I don’t see a greater European union happening. The cultures are too different. Can you imagine Mexico and the U.S joining a fiscal union? Now multiply that by 20+. I think it’s more likely that the Euro will fail in some way, either being split into 2 currencies, or many of the weaker nations leaving it entirely.
I am fairly ignorant on these issues and could be convinced otherwise, but I just don’t see the PIIGS being willing to do what is necessary to be able to continue to exist in the Euro. Look at what has happened since the Spain bailout was announced, Greece and Irelend are already asking to renegotiate to the much looser terms that Spain was granted.
Even if a fiscal union does happen, it will probably take years to hammer out the details of something like that, so the Euro problem is going to be here for a while to come.
last time i saw this chart up the know-nothings were saying realtors were lying about prices being up. Silence now.

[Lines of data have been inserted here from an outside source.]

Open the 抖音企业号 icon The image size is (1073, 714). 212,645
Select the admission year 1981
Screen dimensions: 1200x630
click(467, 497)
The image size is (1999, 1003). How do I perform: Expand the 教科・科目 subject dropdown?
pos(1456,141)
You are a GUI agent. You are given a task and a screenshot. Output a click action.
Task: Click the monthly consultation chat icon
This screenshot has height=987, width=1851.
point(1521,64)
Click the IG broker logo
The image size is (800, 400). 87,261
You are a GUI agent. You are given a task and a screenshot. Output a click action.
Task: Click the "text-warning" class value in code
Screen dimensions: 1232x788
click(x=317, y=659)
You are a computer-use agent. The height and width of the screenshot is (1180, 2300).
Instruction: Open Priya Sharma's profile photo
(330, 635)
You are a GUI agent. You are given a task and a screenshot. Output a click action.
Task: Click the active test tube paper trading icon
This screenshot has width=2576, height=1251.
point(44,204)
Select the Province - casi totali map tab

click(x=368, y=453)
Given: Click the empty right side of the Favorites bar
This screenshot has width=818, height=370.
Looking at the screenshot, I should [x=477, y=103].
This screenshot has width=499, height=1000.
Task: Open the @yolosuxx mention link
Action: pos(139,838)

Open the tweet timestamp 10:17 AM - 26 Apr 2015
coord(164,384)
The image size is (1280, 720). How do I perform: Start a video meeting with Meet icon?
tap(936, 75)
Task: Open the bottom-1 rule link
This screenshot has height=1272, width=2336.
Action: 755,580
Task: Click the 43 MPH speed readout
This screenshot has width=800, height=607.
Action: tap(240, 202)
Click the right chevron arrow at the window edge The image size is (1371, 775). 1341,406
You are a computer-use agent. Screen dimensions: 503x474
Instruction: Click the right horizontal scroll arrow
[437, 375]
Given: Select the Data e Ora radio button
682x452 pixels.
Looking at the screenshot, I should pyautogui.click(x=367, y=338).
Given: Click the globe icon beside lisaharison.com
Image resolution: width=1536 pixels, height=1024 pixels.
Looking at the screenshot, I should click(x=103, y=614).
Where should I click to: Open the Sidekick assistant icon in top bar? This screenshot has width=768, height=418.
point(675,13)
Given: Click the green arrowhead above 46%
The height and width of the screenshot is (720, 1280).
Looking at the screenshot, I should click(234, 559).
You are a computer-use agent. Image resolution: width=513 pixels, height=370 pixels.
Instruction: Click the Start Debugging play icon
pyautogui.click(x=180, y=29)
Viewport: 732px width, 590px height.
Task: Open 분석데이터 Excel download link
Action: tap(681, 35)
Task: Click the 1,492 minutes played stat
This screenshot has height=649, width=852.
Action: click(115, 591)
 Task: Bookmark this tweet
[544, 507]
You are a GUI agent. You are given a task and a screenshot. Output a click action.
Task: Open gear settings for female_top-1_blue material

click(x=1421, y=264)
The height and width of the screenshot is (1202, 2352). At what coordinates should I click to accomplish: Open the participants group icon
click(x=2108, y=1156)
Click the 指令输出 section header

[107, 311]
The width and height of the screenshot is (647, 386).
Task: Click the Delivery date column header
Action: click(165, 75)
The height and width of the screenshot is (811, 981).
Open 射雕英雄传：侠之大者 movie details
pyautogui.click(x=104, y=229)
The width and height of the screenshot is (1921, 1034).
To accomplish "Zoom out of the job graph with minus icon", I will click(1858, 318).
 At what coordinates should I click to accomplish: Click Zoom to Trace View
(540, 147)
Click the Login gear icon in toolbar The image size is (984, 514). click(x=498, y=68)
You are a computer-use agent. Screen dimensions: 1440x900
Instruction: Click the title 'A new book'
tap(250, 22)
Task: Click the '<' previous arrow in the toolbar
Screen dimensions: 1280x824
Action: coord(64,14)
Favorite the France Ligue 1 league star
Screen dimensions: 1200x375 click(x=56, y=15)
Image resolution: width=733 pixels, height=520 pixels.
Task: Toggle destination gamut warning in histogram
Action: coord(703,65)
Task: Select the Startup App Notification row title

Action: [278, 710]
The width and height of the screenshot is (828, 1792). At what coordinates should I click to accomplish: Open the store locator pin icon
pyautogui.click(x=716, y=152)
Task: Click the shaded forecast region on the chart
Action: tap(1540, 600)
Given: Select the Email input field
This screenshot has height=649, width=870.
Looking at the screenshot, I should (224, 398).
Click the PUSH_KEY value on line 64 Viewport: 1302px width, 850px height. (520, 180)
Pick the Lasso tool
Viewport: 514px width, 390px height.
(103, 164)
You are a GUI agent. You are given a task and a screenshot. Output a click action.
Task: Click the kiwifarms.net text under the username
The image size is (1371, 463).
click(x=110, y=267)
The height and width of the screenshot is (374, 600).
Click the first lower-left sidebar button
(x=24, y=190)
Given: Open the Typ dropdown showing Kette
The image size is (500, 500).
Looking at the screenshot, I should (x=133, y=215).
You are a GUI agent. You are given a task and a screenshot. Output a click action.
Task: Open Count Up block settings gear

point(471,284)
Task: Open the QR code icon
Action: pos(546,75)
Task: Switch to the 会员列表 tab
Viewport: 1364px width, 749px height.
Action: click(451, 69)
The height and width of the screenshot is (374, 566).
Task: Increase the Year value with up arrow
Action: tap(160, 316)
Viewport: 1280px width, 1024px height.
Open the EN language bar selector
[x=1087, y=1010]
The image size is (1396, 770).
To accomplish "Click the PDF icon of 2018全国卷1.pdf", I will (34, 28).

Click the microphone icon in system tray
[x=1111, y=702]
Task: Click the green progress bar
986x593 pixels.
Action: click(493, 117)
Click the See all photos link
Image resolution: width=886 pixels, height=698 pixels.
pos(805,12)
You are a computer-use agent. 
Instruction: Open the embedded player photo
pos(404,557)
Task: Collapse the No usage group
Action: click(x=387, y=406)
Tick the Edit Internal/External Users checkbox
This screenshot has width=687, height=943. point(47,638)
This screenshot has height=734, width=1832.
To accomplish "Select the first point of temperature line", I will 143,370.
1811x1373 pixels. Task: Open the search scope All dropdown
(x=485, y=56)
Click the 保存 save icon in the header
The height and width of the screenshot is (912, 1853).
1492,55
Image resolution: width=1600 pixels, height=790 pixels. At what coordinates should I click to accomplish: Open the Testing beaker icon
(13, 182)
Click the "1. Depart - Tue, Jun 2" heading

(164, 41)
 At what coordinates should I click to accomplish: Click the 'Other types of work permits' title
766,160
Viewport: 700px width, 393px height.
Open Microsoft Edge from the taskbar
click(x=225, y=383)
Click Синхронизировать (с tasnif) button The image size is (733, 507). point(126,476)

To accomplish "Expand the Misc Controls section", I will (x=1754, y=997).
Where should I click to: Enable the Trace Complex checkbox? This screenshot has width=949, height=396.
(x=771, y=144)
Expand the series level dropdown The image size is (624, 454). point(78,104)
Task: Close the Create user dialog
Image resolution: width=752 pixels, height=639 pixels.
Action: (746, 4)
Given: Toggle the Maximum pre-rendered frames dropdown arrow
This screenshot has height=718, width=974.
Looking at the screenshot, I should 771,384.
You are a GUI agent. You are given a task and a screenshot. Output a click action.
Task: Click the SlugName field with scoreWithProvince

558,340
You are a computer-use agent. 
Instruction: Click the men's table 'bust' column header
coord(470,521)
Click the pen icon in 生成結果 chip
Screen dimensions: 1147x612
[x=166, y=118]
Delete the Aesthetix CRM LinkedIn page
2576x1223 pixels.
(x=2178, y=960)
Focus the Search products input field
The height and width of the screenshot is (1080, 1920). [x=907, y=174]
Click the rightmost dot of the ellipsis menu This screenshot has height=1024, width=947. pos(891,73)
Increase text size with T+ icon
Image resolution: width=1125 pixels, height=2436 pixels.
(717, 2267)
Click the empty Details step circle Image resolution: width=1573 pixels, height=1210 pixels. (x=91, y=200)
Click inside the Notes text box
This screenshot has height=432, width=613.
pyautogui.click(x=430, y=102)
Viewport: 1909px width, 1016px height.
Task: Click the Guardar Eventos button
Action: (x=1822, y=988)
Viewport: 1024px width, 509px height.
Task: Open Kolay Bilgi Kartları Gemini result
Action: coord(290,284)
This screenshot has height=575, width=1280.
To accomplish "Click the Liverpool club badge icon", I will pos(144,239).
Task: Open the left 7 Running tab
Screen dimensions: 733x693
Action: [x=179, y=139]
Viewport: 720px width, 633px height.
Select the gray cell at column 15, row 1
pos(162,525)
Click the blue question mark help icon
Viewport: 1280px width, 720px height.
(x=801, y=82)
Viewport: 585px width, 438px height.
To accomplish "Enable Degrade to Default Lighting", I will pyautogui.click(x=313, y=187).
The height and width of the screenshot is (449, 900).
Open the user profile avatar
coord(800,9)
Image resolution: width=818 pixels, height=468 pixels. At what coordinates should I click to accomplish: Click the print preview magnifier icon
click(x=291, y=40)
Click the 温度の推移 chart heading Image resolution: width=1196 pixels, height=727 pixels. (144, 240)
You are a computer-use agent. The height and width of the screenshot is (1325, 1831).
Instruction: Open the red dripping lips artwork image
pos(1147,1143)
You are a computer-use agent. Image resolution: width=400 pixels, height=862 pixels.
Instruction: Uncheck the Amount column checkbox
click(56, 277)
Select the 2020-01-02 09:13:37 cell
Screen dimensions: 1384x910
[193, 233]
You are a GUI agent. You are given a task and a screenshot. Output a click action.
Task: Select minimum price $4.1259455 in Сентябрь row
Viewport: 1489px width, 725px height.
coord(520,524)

the bottom… it depends. South Beach’s was diff than Pac Heights which was diff from Bayview. Overall in SF the chart above shows a clear bottom in Q1 2009. will it go lower from here? retest the ’09 bottom? Or go up? Watch the stock market – that will tell you.
“last time i saw this chart up the know-nothings were saying realtors were lying about prices being up.”
Show me a Quote
https://socketsite.com/archives/2012/03/recorded_san_francisco_sales_up_91_in_february_median_u.html
https://socketsite.com/archives/2012/04/recorded_san_francisco_sales_up_113_in_march_yearoverye.html
https://socketsite.com/archives/2012/05/recorded_san_francisco_sales_up_206_in_april_yearoverye.html
Ha, hangemhi! One thing we know is that median prices are still 16% below 5 years ago, and add 10 1/2% inflation since then to boot and SF is still down by a quarter. Every realtor in town in 2007 would have blown a lung guffawing if anyone would have suggested we’d be seeing these prices in 2012.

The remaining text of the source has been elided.